GOAL OF THE EXERCISE →
Once you reach the line containing "Expand the Make & Model row" in the data below, restate each line word for word up to and including the one containing "Viewport: 952px width, 1270px height.".

[[ DATA TO PROCESS open ]]

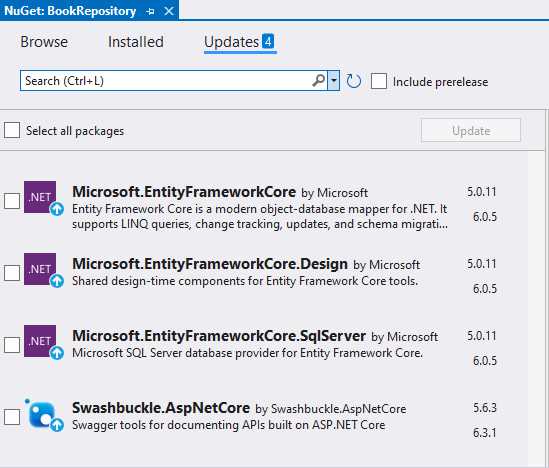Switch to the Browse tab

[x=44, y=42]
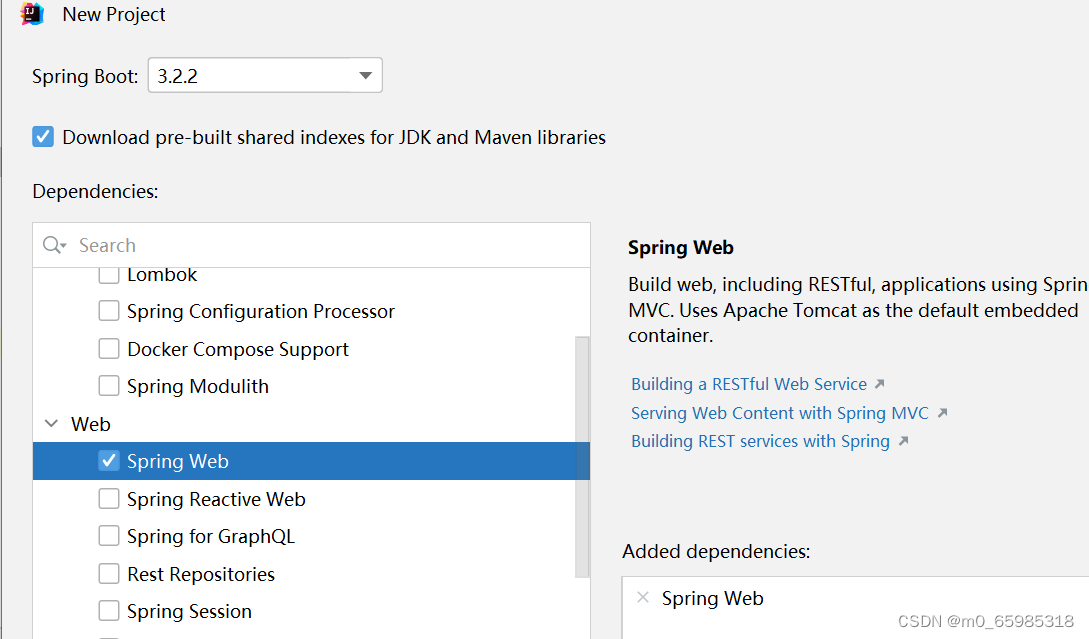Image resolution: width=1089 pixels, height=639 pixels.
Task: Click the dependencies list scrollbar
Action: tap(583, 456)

[[ DATA TO PROCESS closed ]]
[[ DATA TO PROCESS open ]]

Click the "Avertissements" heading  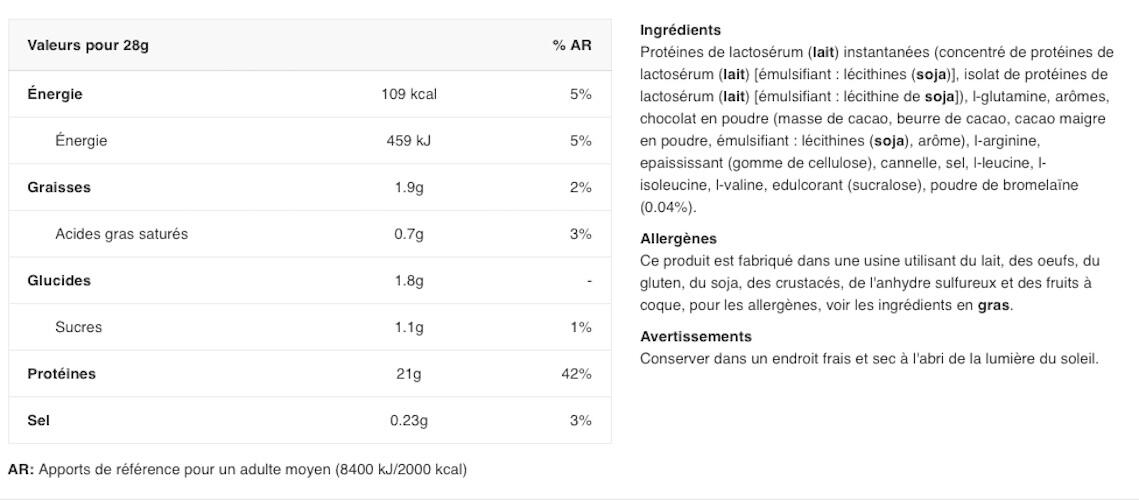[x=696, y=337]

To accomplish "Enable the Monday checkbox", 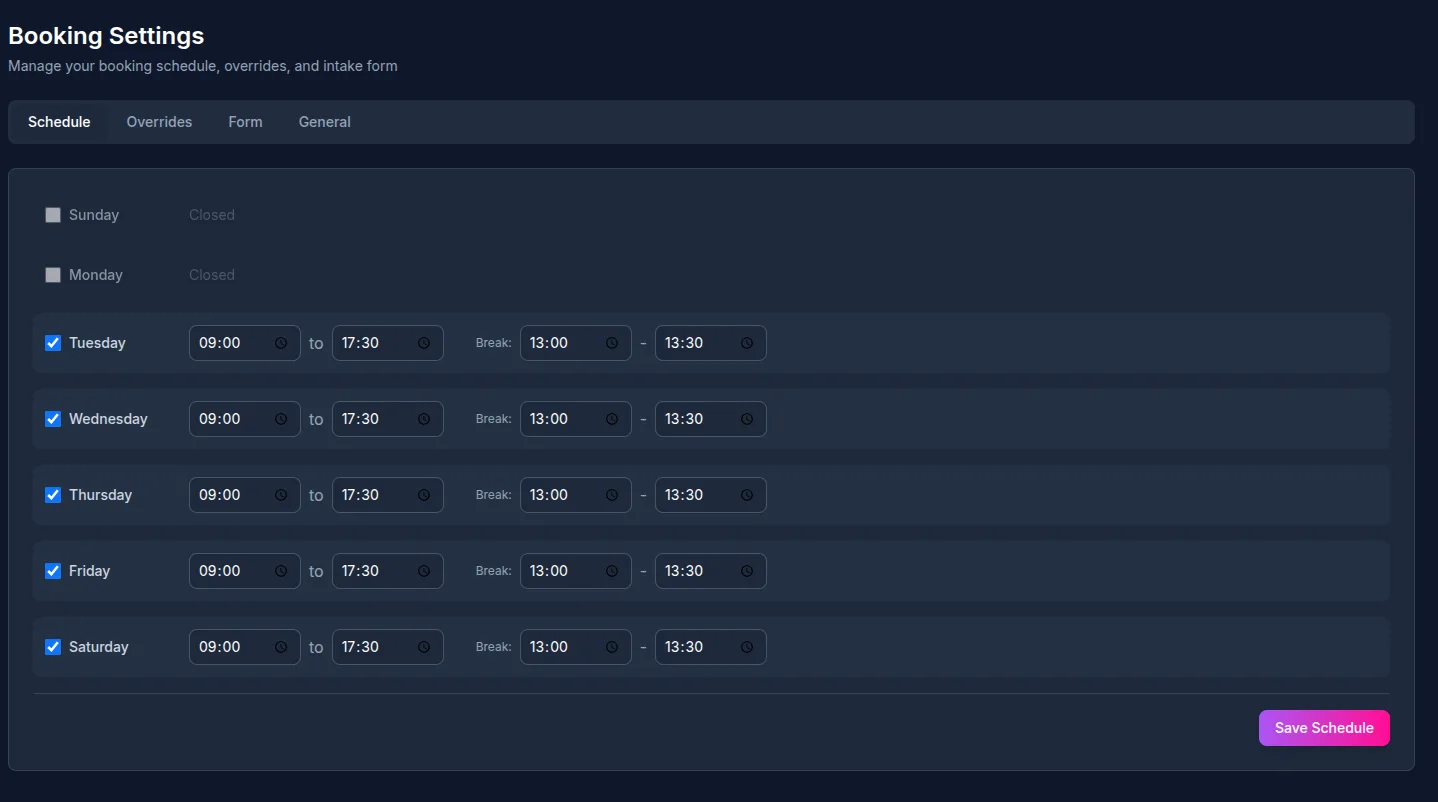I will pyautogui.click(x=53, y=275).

[[ DATA TO PROCESS closed ]]
[[ DATA TO PROCESS open ]]

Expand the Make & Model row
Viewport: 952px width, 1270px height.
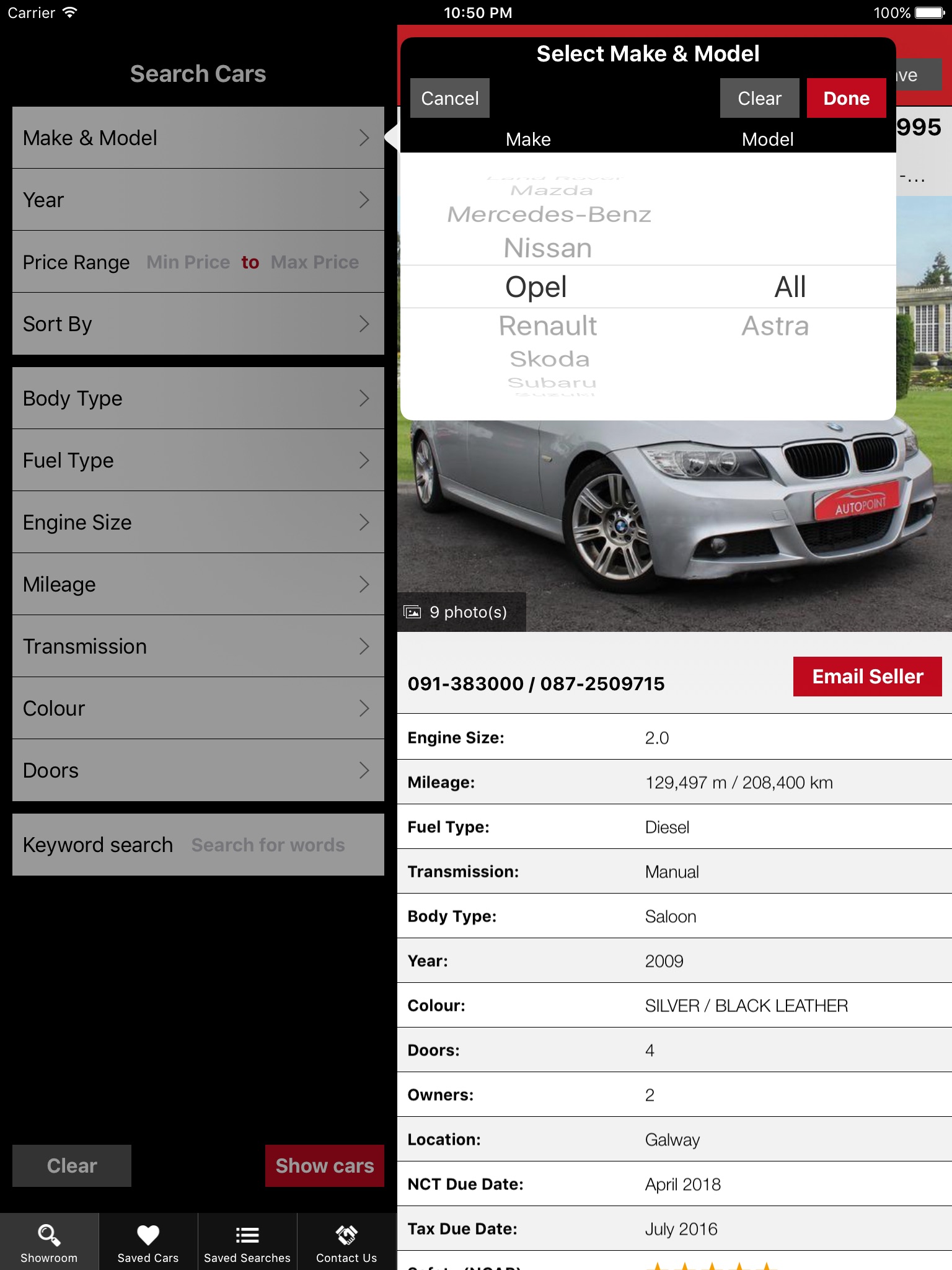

[[ DATA TO PROCESS closed ]]

TASK RESULT →
Expand the Make & Model row
Viewport: 952px width, 1270px height.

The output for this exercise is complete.